Content starts

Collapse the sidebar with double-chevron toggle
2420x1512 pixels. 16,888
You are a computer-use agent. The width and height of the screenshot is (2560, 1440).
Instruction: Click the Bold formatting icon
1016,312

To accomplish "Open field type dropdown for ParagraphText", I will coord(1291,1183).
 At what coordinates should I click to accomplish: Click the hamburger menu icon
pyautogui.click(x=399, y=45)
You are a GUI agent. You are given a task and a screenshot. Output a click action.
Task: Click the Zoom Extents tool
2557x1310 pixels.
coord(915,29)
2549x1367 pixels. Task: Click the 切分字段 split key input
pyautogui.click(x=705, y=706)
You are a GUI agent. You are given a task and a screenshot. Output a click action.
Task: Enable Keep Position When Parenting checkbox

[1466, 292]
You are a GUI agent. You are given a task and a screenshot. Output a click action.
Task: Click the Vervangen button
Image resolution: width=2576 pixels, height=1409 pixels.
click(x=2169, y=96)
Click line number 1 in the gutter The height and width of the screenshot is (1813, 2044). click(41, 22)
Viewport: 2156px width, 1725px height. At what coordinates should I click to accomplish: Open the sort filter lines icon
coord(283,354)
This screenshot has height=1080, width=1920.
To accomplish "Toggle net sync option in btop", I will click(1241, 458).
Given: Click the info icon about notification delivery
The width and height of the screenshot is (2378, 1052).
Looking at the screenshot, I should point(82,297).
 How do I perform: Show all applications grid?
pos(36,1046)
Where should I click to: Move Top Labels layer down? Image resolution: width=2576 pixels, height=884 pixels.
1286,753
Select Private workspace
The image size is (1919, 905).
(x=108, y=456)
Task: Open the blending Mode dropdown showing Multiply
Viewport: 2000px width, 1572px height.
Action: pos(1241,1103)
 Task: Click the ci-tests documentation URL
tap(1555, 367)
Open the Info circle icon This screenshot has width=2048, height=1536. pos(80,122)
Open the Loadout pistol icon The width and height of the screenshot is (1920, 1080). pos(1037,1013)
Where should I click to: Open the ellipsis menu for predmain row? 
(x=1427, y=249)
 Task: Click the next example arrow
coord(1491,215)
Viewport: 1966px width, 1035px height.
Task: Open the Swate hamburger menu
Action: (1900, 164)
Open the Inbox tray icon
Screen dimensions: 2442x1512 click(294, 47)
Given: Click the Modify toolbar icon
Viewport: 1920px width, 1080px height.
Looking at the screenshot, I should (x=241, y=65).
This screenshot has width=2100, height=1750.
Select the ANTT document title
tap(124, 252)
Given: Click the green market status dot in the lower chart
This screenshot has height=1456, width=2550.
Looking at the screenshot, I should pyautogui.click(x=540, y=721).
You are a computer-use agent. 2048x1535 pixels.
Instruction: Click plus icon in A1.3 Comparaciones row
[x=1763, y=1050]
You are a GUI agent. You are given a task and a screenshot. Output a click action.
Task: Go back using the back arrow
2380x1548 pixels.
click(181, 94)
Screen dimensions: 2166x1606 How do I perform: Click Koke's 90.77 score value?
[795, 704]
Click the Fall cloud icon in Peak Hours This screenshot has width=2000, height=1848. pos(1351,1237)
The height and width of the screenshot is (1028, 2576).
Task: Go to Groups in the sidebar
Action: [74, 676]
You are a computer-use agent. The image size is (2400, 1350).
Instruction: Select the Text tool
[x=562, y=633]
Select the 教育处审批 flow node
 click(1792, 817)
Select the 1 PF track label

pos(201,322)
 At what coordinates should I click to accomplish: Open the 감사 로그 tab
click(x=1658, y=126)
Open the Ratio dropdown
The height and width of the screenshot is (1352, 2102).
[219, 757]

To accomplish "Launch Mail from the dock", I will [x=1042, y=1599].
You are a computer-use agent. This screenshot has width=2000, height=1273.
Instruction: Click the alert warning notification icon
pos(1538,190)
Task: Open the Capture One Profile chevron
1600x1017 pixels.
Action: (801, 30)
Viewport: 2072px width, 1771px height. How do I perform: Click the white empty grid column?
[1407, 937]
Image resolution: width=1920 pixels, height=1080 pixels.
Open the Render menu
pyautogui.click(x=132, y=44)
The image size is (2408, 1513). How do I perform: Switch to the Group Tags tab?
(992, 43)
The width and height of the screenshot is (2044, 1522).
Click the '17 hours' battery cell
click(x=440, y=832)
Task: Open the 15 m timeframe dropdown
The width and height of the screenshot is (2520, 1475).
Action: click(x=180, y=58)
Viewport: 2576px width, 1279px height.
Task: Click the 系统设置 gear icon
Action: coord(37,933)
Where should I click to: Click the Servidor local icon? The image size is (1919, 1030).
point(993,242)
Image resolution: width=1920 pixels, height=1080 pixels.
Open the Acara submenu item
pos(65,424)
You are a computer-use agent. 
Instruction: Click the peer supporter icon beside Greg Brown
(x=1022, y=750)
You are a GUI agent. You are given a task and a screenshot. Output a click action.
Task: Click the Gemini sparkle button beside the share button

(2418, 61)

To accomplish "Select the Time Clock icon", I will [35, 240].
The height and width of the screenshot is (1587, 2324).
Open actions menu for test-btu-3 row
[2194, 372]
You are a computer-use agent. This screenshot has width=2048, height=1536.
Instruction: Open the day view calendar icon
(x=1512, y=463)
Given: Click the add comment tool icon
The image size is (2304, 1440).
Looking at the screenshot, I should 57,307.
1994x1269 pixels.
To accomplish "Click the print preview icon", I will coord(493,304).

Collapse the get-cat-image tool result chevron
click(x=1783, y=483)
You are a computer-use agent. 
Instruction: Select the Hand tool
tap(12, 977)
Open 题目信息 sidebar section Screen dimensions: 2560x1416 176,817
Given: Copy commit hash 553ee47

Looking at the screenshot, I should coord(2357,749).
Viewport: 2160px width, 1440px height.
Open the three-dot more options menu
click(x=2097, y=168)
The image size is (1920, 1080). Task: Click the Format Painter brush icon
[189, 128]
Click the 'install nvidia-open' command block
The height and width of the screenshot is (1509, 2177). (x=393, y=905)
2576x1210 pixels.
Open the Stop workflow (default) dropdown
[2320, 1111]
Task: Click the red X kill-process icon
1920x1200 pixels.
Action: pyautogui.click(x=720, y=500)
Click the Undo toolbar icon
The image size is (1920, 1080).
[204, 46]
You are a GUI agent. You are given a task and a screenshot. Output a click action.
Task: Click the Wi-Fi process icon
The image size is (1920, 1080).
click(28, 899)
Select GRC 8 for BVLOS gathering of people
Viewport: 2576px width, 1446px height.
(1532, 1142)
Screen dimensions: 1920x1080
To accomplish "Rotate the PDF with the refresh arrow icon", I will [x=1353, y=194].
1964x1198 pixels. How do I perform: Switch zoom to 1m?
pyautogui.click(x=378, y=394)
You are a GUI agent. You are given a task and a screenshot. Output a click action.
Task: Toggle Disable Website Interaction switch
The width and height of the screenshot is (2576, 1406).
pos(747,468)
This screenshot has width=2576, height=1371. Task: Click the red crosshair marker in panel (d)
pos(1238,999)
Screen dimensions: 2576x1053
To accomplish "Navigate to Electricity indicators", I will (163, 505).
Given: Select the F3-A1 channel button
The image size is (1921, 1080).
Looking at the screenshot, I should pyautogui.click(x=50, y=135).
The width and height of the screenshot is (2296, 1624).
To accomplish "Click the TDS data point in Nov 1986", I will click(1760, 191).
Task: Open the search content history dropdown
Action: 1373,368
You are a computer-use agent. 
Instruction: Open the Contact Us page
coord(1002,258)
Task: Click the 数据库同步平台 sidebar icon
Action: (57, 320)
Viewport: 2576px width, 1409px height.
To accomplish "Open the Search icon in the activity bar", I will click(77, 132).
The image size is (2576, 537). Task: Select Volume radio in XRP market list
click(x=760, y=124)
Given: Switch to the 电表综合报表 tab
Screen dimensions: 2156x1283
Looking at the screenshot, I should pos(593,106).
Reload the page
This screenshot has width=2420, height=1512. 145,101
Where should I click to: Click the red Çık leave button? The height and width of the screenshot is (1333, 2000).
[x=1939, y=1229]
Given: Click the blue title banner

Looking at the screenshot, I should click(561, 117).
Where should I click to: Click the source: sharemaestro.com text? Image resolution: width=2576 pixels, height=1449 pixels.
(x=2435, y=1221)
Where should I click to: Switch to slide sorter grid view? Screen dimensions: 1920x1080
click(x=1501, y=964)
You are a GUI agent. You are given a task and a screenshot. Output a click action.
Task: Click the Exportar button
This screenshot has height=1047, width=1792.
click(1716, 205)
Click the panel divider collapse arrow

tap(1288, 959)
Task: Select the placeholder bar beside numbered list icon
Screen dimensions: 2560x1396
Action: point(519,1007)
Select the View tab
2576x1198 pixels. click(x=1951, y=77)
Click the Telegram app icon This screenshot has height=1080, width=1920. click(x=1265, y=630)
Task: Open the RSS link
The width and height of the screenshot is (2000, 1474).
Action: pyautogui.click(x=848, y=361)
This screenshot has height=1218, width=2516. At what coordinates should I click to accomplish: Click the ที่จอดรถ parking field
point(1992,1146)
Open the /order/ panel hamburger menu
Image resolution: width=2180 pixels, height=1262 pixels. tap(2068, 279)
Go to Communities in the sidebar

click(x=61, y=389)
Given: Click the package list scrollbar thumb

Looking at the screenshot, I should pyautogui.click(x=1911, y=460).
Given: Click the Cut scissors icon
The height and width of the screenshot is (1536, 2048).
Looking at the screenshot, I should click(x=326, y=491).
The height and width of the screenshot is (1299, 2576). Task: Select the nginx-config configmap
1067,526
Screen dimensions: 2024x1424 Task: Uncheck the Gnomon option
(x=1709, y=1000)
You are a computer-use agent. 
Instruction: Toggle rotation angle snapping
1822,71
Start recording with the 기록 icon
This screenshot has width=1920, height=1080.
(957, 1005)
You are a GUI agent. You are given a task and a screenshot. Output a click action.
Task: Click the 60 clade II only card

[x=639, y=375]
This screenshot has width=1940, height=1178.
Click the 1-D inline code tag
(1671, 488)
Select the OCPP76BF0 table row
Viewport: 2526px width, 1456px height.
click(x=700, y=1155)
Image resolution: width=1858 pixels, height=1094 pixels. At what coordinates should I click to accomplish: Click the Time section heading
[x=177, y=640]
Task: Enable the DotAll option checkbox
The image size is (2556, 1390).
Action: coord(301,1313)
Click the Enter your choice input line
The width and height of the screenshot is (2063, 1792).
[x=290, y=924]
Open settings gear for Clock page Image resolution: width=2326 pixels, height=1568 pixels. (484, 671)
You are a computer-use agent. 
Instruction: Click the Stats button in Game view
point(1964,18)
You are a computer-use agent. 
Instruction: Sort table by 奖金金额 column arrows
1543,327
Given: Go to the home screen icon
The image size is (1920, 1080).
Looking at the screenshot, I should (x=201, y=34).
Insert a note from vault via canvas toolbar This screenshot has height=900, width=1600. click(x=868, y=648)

Content ends

Action item — If a line of the data holds the string "process", list it.

Result below —
Task: Click the red X kill-process icon
Task: Click the Wi-Fi process icon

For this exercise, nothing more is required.